Skip to content

Leave Redis protected-mode on

Severity: mediumApplies to: Redis 3.2+Applies to: Redis 8.xApplies to: Valkey 8.x / 9.x
The fix/etc/redis/redis.conf
Terminal window
protected-mode yes

This is the default. The action here is usually not turning it off.

Protected mode, added in Redis 3.2, is narrower than its name suggests. It applies only when both of these are true:

  • Redis is using the default configuration and binding all interfaces, and
  • no password is set.

In that specific state, Redis answers queries from loopback and replies to everyone else with an error explaining the problem. It exists because, in Redis’s own words, “many users fail to protect Redis instances from being accessed from external networks” — it is a guard rail for instances nobody configured.

The moment you set a password or an explicit bind, protected mode is no longer what’s protecting you.

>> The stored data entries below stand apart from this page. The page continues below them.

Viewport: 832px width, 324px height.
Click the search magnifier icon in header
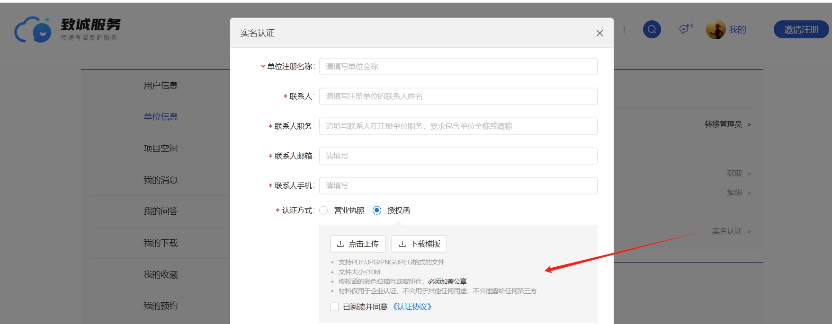(x=652, y=29)
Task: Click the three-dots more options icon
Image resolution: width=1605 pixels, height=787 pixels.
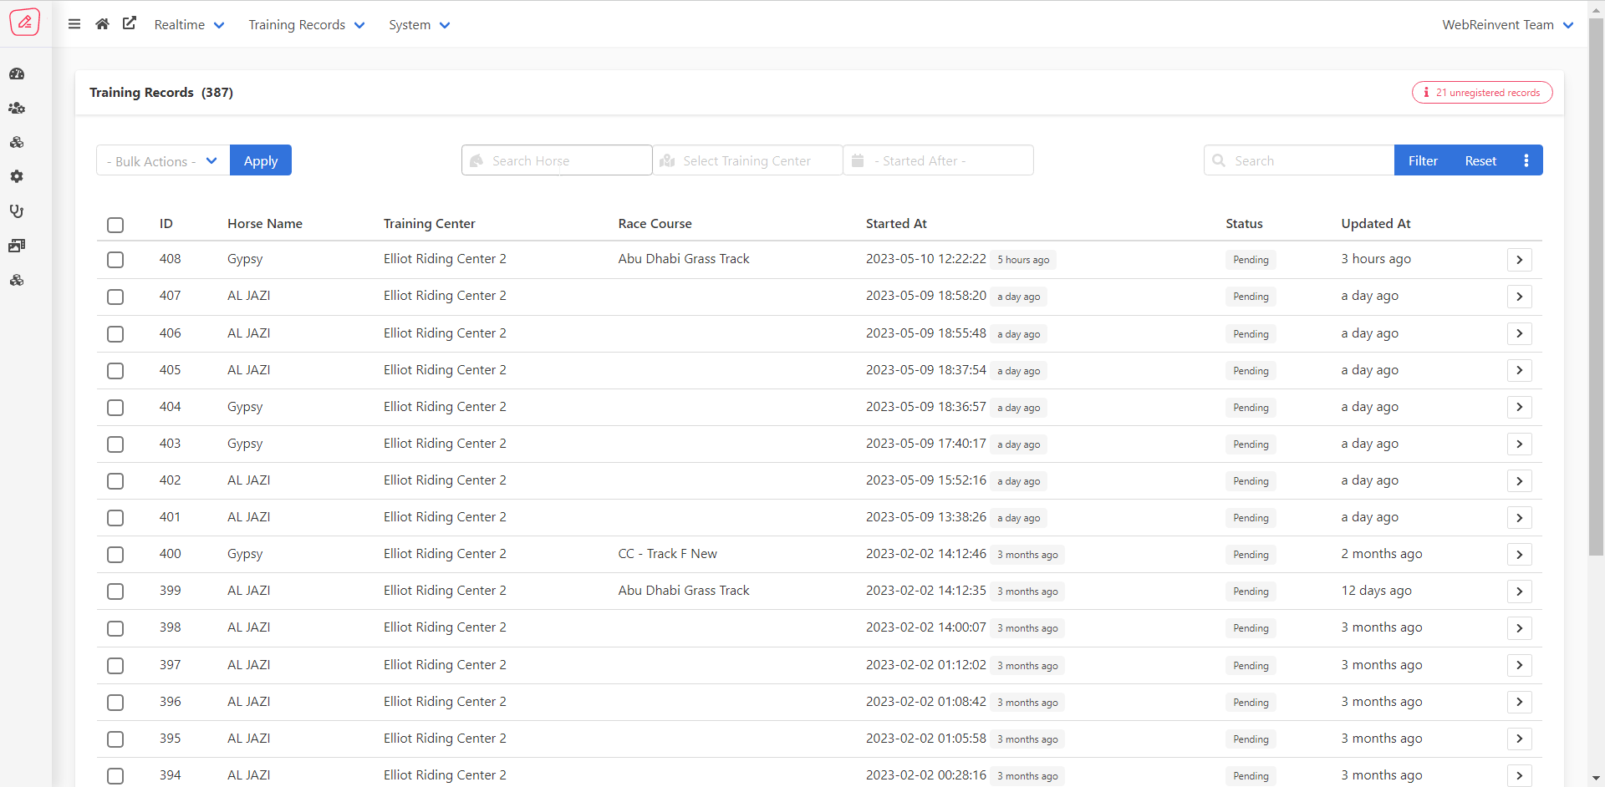Action: pos(1526,160)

It stops being relevant rather than becoming stronger.

Because of what people do to it.

The symptom is familiar: an application on another host can’t connect, Redis returns the protected-mode error, and the error is searchable. The top answers say to set protected-mode no. That fixes the symptom in seconds.

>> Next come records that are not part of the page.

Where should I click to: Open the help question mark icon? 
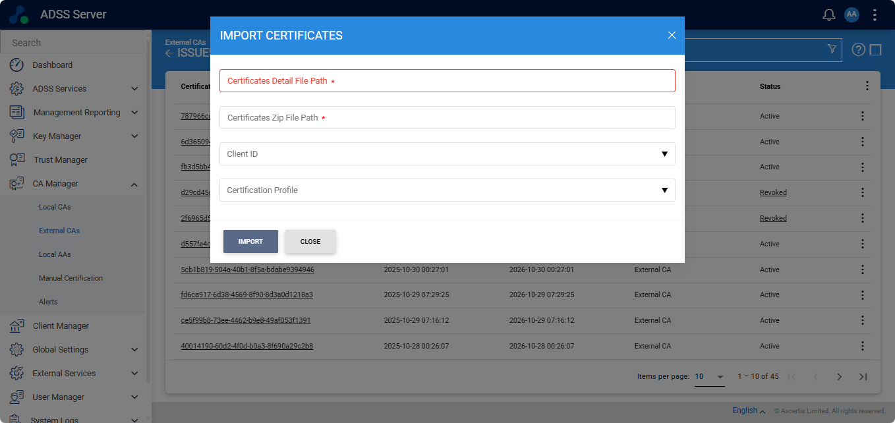(x=858, y=49)
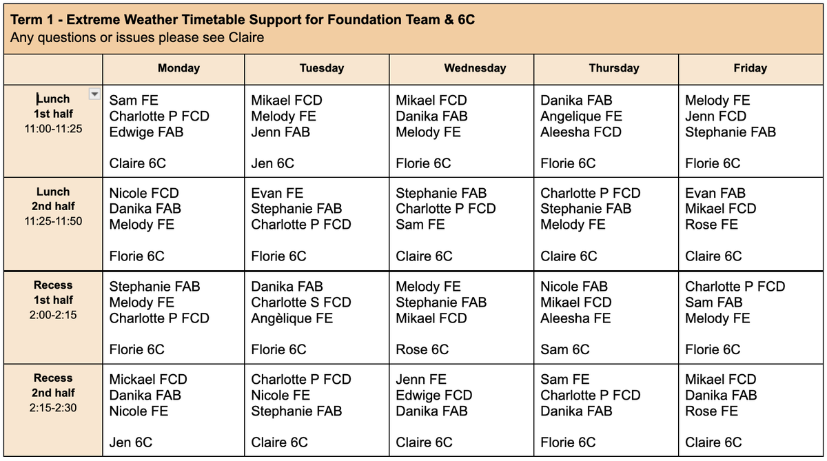Select Friday Lunch 2nd half cell with Rose FE

pyautogui.click(x=751, y=224)
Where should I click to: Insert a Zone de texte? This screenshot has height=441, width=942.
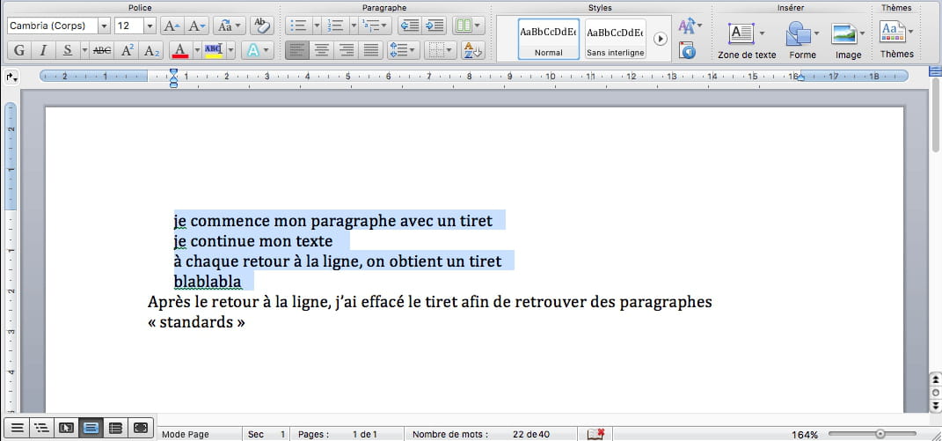click(x=741, y=34)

What it actually does is remove the only thing standing between an all-interfaces, no-password Redis and the internet. The instance was already misconfigured; protected mode was catching it. Turning it off is often step one of the story that ends with the instance being used to write an SSH key.

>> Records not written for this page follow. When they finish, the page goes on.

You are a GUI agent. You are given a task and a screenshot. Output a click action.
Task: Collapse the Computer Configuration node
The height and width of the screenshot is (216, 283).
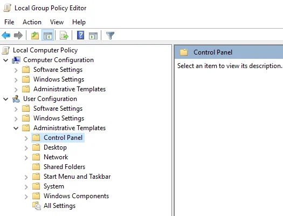tap(6, 60)
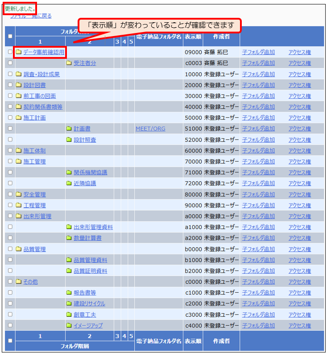Viewport: 331px width, 356px height.
Task: Click 子フォルダ追加 for 報告書等 row
Action: pyautogui.click(x=258, y=293)
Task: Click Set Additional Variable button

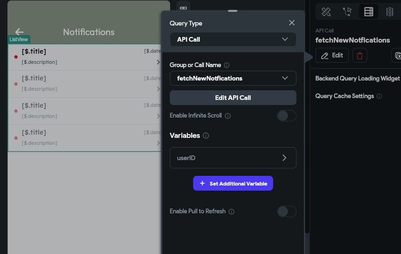Action: pos(233,184)
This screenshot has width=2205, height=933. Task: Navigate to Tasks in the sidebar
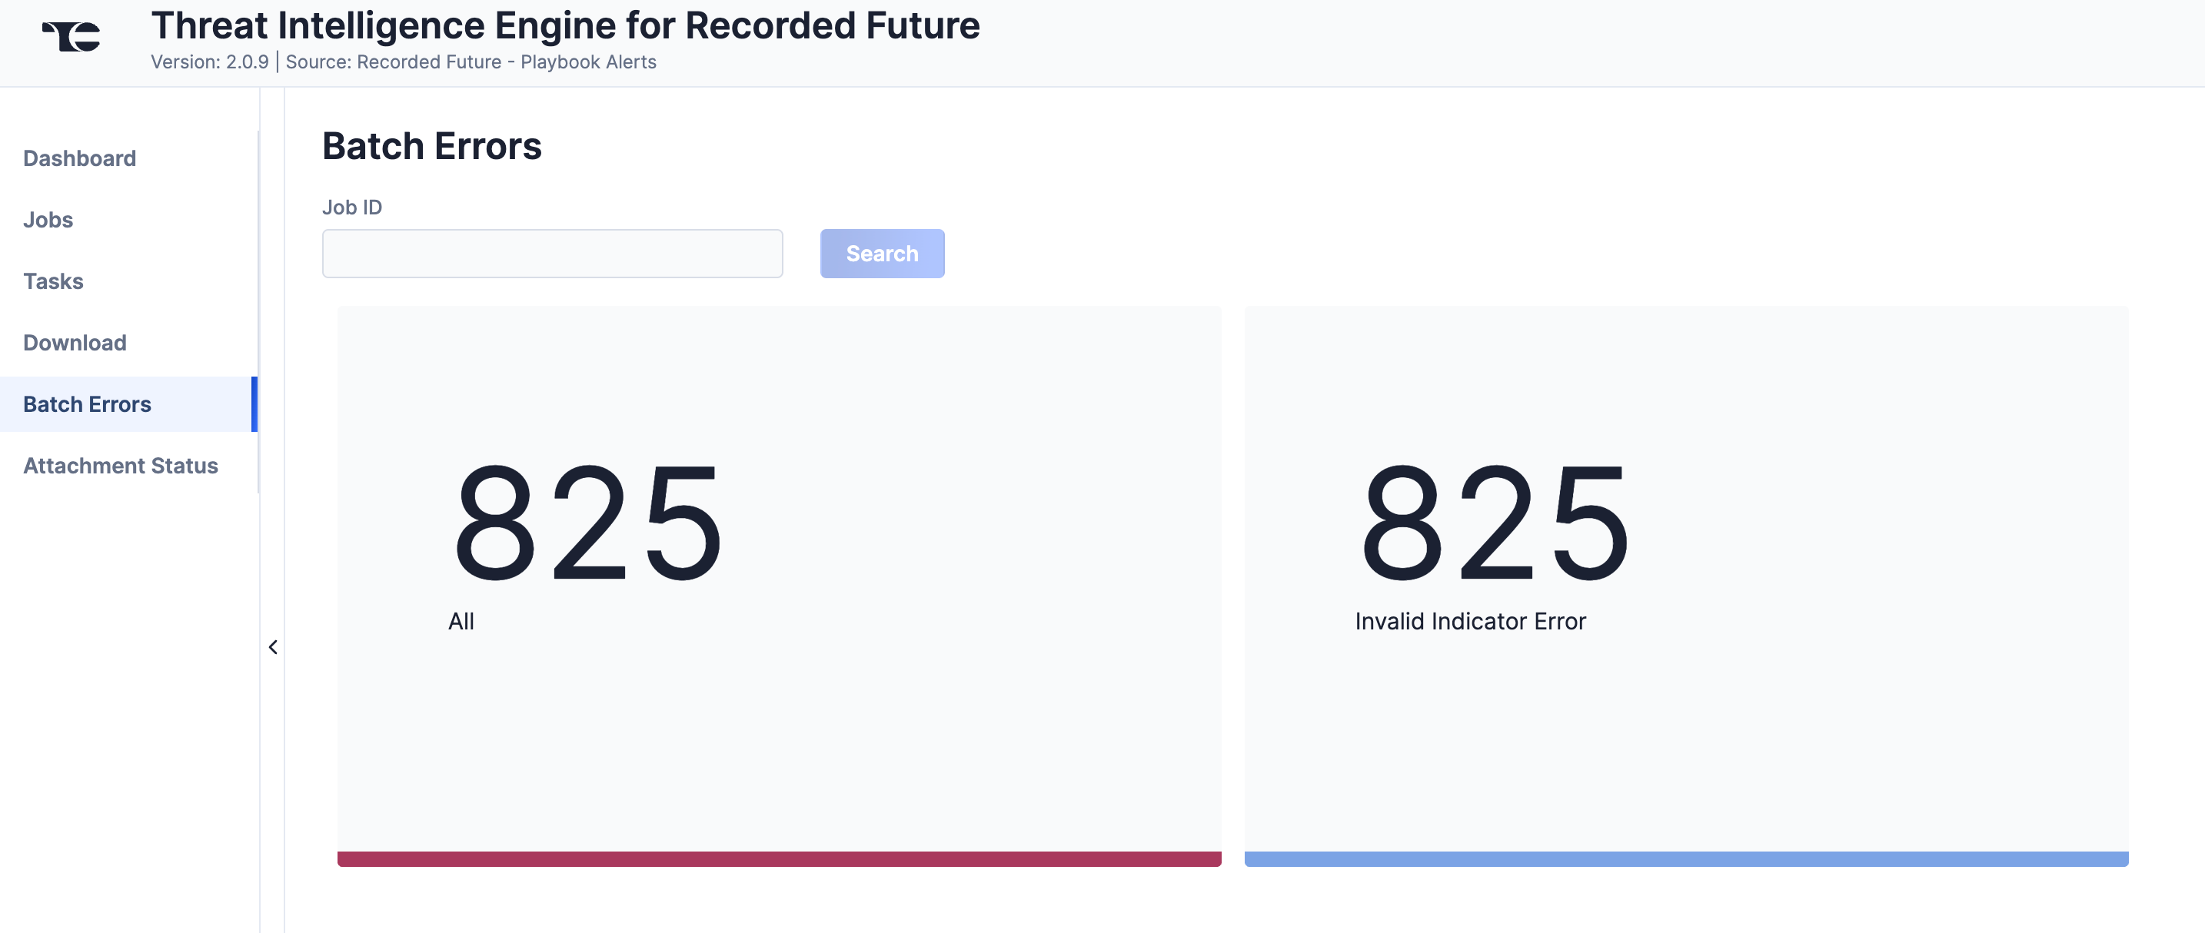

If protected mode is blocking a legitimate client, protected mode is not the problem. The problem is that the instance has no password and binds every interface. Fix that — bind it and authenticate it — and the error disappears on its own, because protected mode deactivates itself once either condition is met.

This is why it’s medium and not higher: on a correctly configured instance the setting does nothing at all. It only matters on instances that got the important things wrong — which, empirically, is a lot of them.